### EXTRACTED TEXT:
The RAPIDS cuSignal project leverages CuPy, Numba, and the RAPIDS ecosystem for GPU accelerated signal processing. In some cases, cuSignal is a direct port of Scipy Signal to leverage GPU compute resources via CuPy but also contains Numba CUDA kernels for additional speedups for selected functions. cuSignal achieves its best gains on large signals and compute intensive functions but stresses online processing with zero-copy memory (pinned, mapped) between CPU and GPU.
NOTE: For the latest stable README.md ensure you are on the master
branch.
cuSignal has an API that mimics SciPy Signal. In depth functionality is displayed in the notebooks section of the repo, but let's examine the workflow for Polyphase Resampling under multiple scenarios:
Scipy Signal (CPU)
import numpy as np
from scipy import signal
start = 0
stop = 10
num_samps = int(1e8)

### DATASET RECORDS:

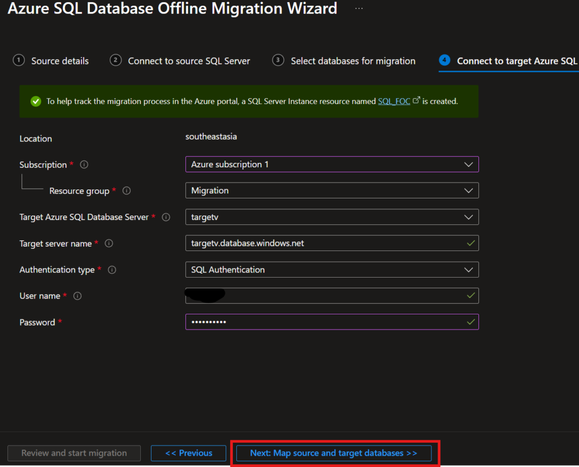Click the external link icon after SQL_FOC
The width and height of the screenshot is (579, 467).
(417, 101)
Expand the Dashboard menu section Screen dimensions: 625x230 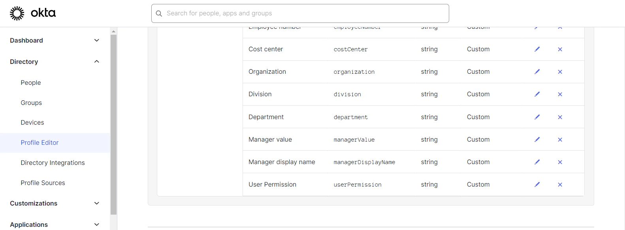tap(96, 40)
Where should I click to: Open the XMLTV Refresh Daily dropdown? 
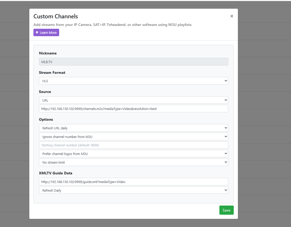pyautogui.click(x=133, y=190)
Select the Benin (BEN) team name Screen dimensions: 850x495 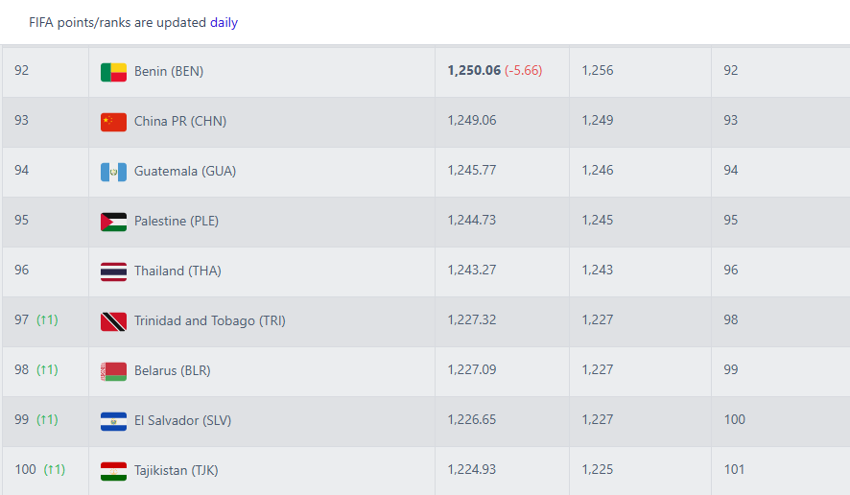click(169, 71)
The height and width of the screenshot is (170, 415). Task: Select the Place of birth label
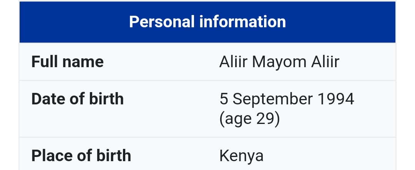click(x=81, y=155)
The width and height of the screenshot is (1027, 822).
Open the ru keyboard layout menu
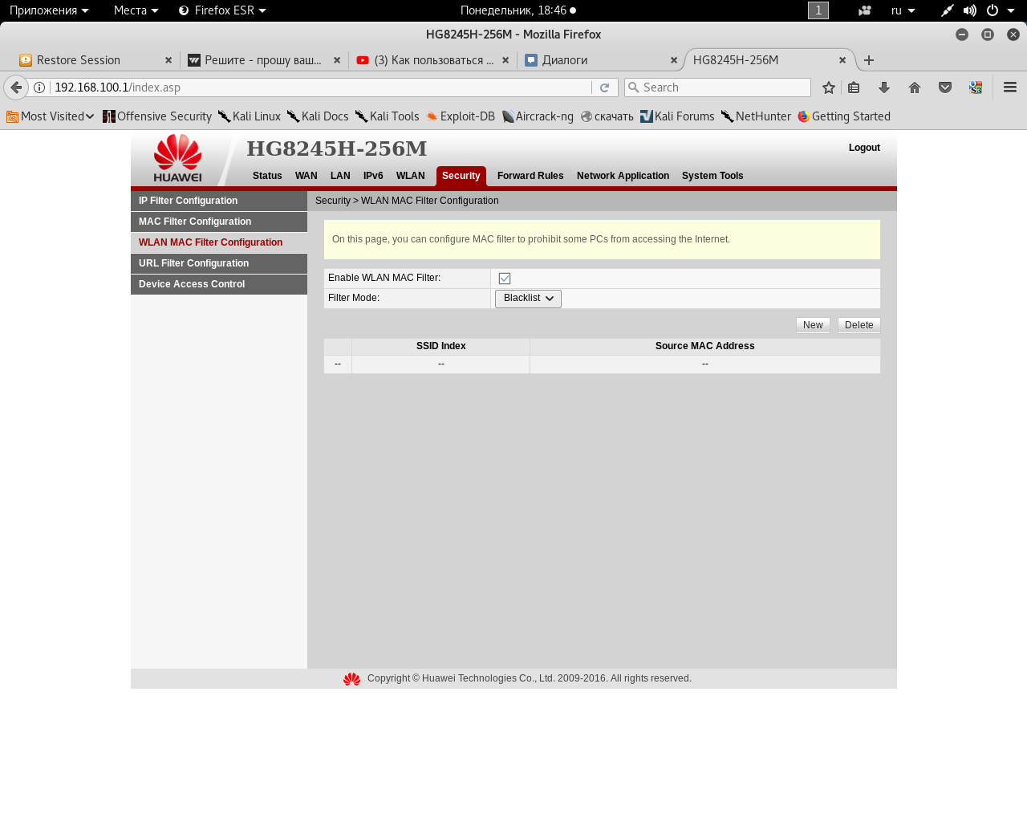tap(903, 10)
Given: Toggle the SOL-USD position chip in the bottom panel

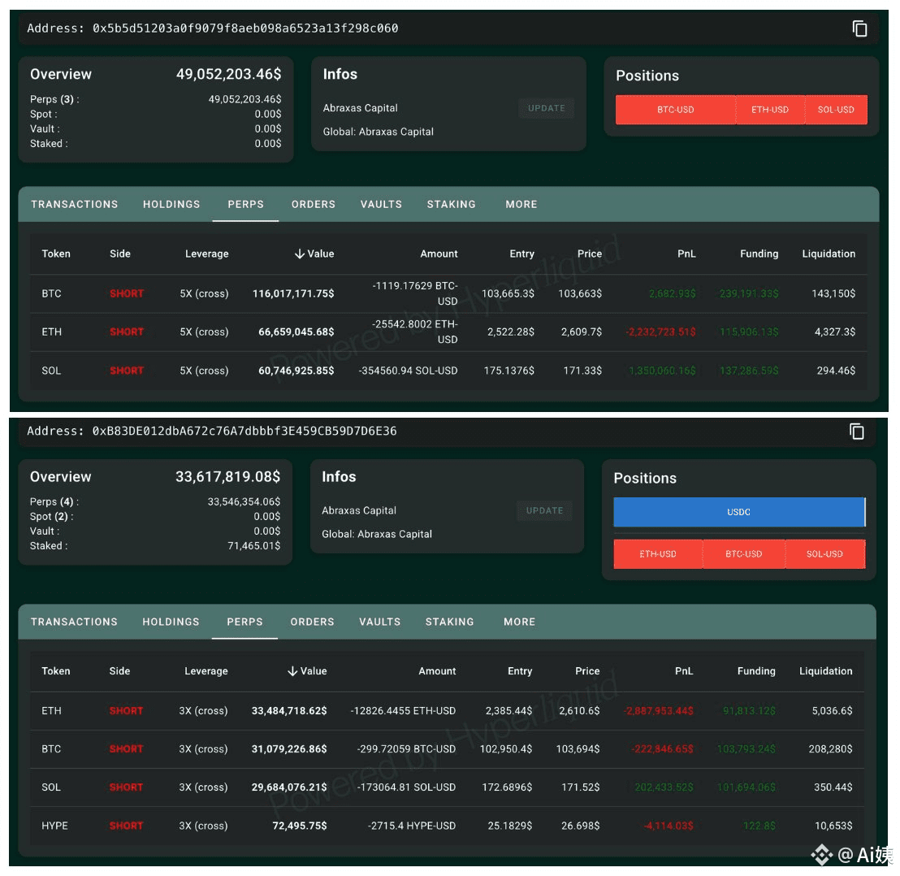Looking at the screenshot, I should tap(825, 554).
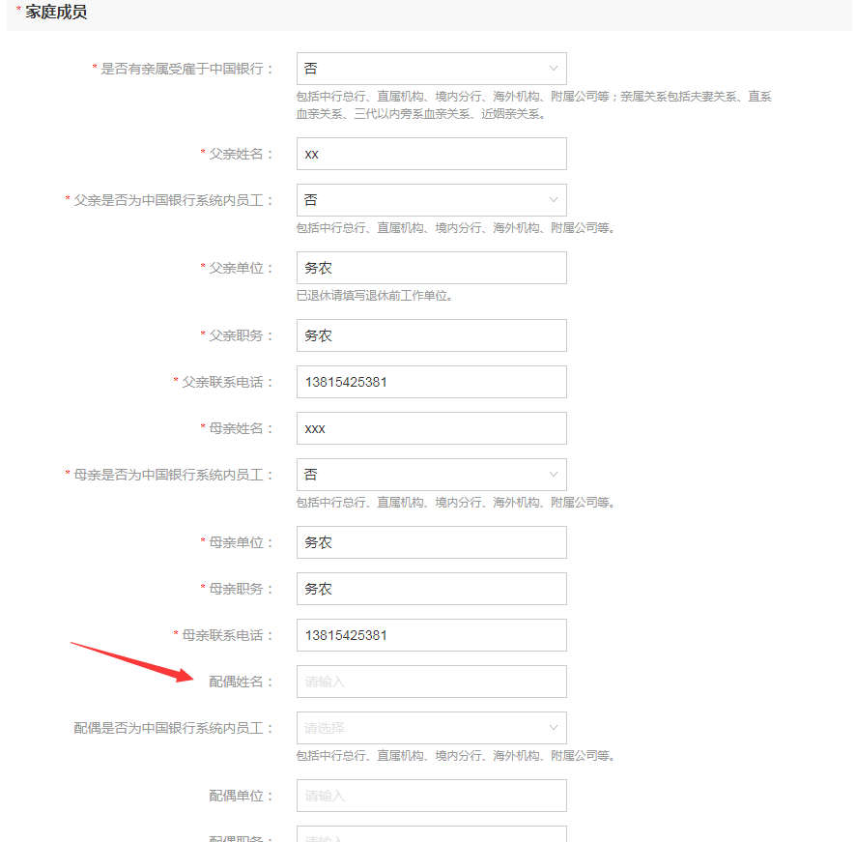Viewport: 856px width, 842px height.
Task: Click the 家庭成员 section heading
Action: [56, 13]
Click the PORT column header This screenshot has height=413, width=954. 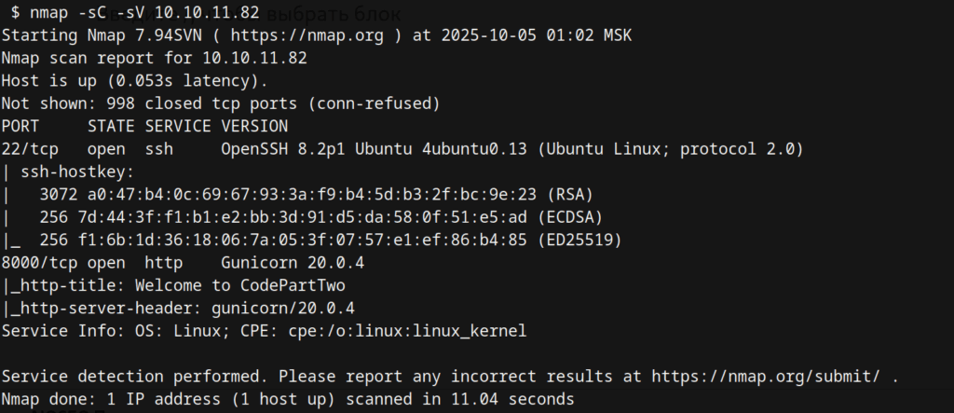coord(20,126)
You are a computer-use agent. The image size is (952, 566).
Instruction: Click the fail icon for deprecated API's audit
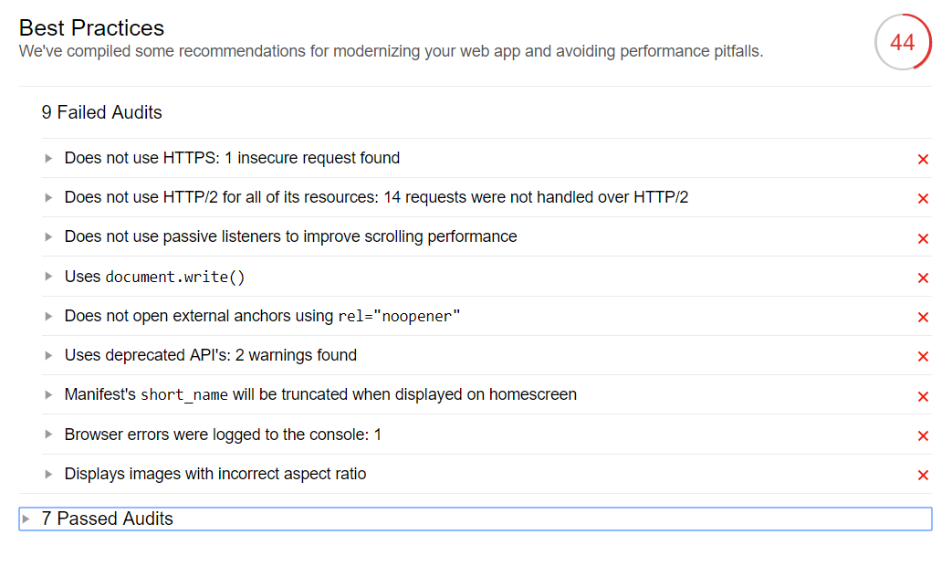point(923,357)
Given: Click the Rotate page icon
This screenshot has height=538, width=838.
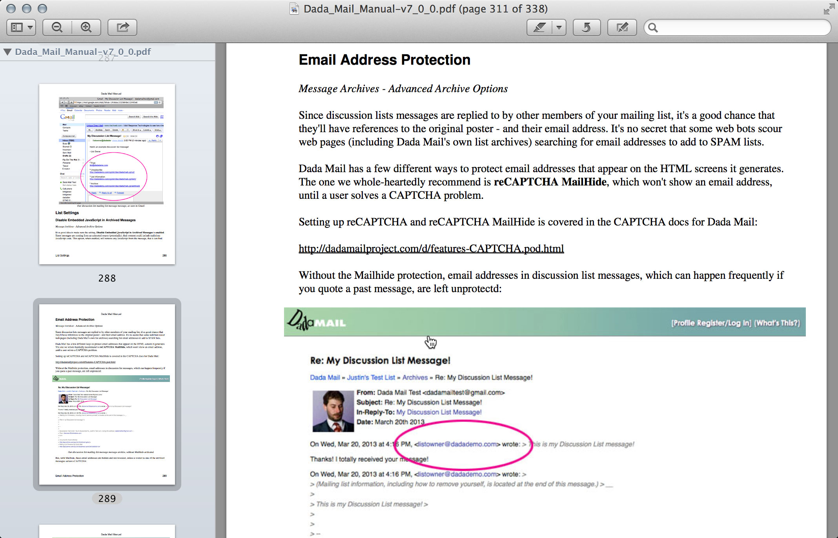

### ACTIONS TO TAKE:
A) Transfer the rows from the line that contains "You are a computer-use" through the end of the rows, keeping the requests and adding 46 to every coordinate in the answers. Leave the pictures out of your answer.
B) Extend the cuSignal text beyond its final line.

### RESPONSES:
A)
You are a computer-use agent. The image size is (952, 566).
Instruction: Click the fail icon for deprecated API's audit
point(969,403)
Given: Click the Rotate page icon
This screenshot has height=538, width=838.

B)
resample_up = 2
resample_down = 3
cx = np.linspace(start, stop, num_samps, endpoint=False)
cy = np.cos(-cx**2/6.0)
cf = signal.resample_poly(cy, resample_up, resample_down, window=('kaiser', 0.5))
This code executes on 2x Xeon E5-2600 in 2.36 sec.
cuSignal with Data Generated on the GPU with CuPy
import cupy as cp
import cusignal
start = 0
stop = 10
num_samps = int(1e8)
resample_up = 2
resample_down = 3
gx = cp.linspace(start, stop, num_samps, endpoint=False)
gy = cp.cos(-gx**2/6.0)
gf = cusignal.resample_poly(gy, resample_up, resample_down, window=('kaiser', 0.5))
This code executes on an NVIDIA P100 in 258 ms.
cuSignal with Data Generated on the CPU with Mapped, Pinned (zero-copy) Memory
import cupy as cp
import numpy as np
import cusignal
start = 0
stop = 10
num_samps = int(1e8)
resample_up = 2
resample_down = 3
# Generate Data on CPU
cx = np.linspace(start, stop, num_samps, endpoint=False)
cy = np.cos(-cx**2/6.0)
# Create shared memory between CPU and GPU and load with CPU signal (cy)
gpu_signal = cusignal.get_shared_mem(num_samps, dtype=np.complex128)
gpu_signal[:] = cy
gf = cusignal.resample_poly(gpu_signal, resample_up, resample_down, window=('kaiser', 0.5))
This code executes on an NVIDIA P100 in 154 ms.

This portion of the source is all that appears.